(WHAT THE EXERCISE ASKS) Print the listing below again from the line that contains "The height and" onward, keeping every line exact and leaving out the lines before it.

═══

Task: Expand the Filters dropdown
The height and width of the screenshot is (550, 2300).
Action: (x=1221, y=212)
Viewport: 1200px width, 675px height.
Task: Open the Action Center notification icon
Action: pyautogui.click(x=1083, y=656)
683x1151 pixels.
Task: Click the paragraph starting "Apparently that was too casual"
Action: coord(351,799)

═══

(RESULT OF THIS EXERCISE)
The height and width of the screenshot is (550, 2300).
Action: (x=1221, y=212)
Viewport: 1200px width, 675px height.
Task: Open the Action Center notification icon
Action: pyautogui.click(x=1083, y=656)
683x1151 pixels.
Task: Click the paragraph starting "Apparently that was too casual"
Action: coord(351,799)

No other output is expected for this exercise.